◆ What you will do: Produce as output only the lines below starting at the line with "Given: Select the Transformers library tag" and continuing through the line with "You are a computer-use agent. Screen dimensions: 1262x567", each one exactly as written.
┄┄┄┄┄┄
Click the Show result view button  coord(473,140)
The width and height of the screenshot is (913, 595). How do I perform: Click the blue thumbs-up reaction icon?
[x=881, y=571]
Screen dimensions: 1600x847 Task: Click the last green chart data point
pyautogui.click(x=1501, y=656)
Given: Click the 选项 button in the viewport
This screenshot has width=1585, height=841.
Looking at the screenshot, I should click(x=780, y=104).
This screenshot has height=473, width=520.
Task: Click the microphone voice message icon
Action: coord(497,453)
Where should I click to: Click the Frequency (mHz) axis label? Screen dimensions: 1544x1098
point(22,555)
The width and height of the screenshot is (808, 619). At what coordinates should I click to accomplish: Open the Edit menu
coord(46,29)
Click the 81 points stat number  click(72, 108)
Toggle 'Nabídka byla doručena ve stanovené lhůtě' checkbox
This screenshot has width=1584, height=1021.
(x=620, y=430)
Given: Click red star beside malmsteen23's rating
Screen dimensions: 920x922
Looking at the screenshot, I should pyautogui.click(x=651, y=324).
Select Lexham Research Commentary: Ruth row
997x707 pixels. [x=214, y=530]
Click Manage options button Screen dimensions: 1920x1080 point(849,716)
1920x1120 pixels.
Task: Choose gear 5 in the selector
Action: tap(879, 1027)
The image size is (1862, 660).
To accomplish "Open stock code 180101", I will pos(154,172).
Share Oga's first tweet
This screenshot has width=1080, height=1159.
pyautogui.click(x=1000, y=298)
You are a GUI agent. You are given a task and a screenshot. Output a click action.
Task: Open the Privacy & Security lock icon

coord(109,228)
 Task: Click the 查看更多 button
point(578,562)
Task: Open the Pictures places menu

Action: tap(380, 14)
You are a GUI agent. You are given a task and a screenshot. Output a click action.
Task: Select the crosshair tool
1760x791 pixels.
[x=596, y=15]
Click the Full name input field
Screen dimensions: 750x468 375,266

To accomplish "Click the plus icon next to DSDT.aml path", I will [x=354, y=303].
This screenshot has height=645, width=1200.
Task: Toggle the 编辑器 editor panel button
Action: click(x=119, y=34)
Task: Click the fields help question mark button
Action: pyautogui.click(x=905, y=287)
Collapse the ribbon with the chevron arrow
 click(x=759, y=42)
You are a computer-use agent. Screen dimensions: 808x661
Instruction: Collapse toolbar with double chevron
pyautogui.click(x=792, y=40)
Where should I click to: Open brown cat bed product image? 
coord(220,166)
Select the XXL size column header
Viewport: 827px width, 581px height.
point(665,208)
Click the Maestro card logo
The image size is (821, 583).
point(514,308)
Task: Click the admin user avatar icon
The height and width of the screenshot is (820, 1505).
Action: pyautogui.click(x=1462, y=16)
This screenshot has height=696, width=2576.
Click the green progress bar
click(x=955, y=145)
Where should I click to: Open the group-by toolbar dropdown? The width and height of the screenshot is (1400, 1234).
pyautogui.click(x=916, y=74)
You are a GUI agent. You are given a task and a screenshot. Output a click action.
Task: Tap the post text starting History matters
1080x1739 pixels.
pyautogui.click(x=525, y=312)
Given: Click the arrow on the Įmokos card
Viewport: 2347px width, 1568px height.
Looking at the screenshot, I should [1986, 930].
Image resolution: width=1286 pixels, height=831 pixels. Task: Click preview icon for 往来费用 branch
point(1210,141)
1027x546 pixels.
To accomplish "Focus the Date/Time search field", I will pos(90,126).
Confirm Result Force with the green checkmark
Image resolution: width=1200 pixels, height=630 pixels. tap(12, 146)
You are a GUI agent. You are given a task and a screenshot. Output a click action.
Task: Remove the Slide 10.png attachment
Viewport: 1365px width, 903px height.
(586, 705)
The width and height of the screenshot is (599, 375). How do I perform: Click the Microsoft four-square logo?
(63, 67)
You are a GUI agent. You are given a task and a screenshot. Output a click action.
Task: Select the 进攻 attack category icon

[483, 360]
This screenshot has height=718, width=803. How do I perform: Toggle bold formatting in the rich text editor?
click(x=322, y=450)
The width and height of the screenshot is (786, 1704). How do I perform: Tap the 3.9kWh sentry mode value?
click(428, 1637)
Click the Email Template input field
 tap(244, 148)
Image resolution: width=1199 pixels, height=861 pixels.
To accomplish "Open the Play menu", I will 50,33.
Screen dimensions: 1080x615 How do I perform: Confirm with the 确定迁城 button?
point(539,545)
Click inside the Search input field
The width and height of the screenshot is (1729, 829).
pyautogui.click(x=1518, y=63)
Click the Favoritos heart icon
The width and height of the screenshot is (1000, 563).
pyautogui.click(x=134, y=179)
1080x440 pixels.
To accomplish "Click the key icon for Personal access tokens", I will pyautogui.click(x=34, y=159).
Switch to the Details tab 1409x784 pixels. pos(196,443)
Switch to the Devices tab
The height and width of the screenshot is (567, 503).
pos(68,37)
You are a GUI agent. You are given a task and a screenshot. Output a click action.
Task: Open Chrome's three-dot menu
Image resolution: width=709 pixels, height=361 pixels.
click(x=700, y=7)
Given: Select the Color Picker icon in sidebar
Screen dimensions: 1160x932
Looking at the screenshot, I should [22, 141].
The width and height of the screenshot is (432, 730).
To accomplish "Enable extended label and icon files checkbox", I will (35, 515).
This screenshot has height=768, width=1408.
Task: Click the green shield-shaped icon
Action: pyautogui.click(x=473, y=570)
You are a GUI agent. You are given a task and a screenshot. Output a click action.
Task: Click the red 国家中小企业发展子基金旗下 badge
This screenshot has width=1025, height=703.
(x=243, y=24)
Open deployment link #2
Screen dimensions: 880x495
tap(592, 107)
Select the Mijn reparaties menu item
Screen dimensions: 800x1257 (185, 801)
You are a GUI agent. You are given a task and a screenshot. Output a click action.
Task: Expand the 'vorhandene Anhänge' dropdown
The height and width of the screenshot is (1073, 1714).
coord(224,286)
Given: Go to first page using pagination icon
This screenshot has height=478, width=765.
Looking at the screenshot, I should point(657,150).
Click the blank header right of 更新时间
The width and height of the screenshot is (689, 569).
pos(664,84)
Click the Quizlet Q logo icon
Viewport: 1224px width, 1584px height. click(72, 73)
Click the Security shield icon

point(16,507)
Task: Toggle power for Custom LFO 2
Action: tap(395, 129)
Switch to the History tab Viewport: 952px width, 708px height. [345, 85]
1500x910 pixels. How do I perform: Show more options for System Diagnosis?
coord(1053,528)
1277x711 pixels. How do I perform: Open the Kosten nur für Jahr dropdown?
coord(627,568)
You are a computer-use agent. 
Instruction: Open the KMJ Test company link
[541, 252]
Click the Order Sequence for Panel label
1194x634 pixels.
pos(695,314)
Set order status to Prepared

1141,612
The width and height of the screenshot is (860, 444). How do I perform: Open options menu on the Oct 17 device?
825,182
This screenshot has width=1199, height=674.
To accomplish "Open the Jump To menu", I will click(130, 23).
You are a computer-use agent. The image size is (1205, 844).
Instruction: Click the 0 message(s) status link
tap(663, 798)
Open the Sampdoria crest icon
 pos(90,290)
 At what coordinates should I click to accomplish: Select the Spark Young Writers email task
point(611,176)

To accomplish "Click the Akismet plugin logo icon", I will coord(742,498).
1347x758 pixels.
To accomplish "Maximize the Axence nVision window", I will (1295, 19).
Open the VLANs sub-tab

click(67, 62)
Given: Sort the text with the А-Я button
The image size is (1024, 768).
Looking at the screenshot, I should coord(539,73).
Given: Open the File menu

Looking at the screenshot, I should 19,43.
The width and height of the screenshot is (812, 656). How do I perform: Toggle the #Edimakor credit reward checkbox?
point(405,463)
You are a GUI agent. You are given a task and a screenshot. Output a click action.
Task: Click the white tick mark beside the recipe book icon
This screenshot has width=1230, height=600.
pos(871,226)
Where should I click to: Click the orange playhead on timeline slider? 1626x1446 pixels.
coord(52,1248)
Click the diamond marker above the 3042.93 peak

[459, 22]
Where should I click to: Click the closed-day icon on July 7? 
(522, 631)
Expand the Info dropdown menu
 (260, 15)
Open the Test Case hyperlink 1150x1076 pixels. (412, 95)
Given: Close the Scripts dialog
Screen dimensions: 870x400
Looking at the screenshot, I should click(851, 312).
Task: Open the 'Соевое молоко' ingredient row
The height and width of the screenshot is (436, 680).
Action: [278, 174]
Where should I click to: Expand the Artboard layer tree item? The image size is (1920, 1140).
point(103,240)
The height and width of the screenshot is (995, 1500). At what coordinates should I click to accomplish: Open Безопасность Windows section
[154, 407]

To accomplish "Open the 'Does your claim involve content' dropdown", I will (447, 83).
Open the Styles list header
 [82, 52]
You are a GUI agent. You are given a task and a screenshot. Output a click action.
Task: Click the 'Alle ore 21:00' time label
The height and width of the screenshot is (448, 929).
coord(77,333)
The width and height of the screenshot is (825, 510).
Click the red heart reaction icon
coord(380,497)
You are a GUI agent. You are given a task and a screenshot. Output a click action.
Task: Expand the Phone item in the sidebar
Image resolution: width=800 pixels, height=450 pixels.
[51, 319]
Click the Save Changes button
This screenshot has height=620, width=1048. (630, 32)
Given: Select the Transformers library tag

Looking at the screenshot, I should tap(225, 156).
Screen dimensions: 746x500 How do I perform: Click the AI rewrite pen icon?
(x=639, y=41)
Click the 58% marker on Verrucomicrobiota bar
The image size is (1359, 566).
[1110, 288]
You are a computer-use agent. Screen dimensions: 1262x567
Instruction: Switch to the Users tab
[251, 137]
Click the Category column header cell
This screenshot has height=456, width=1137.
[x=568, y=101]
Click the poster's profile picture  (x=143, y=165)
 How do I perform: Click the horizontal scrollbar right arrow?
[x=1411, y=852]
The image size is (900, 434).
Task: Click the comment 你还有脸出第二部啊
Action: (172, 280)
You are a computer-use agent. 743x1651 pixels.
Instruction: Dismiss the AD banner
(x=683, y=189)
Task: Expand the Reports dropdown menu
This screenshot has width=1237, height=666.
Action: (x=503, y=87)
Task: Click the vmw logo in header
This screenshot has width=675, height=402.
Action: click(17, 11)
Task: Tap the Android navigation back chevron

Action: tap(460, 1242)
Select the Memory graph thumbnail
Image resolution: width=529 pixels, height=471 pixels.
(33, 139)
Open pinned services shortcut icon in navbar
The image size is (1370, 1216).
┄┄┄┄┄┄
◆ The answer:
Given: Select the Transformers library tag

Looking at the screenshot, I should tap(225, 156).
Screen dimensions: 746x500 How do I perform: Click the AI rewrite pen icon?
(x=639, y=41)
Click the 58% marker on Verrucomicrobiota bar
The image size is (1359, 566).
[1110, 288]
You are a computer-use agent. Screen dimensions: 1262x567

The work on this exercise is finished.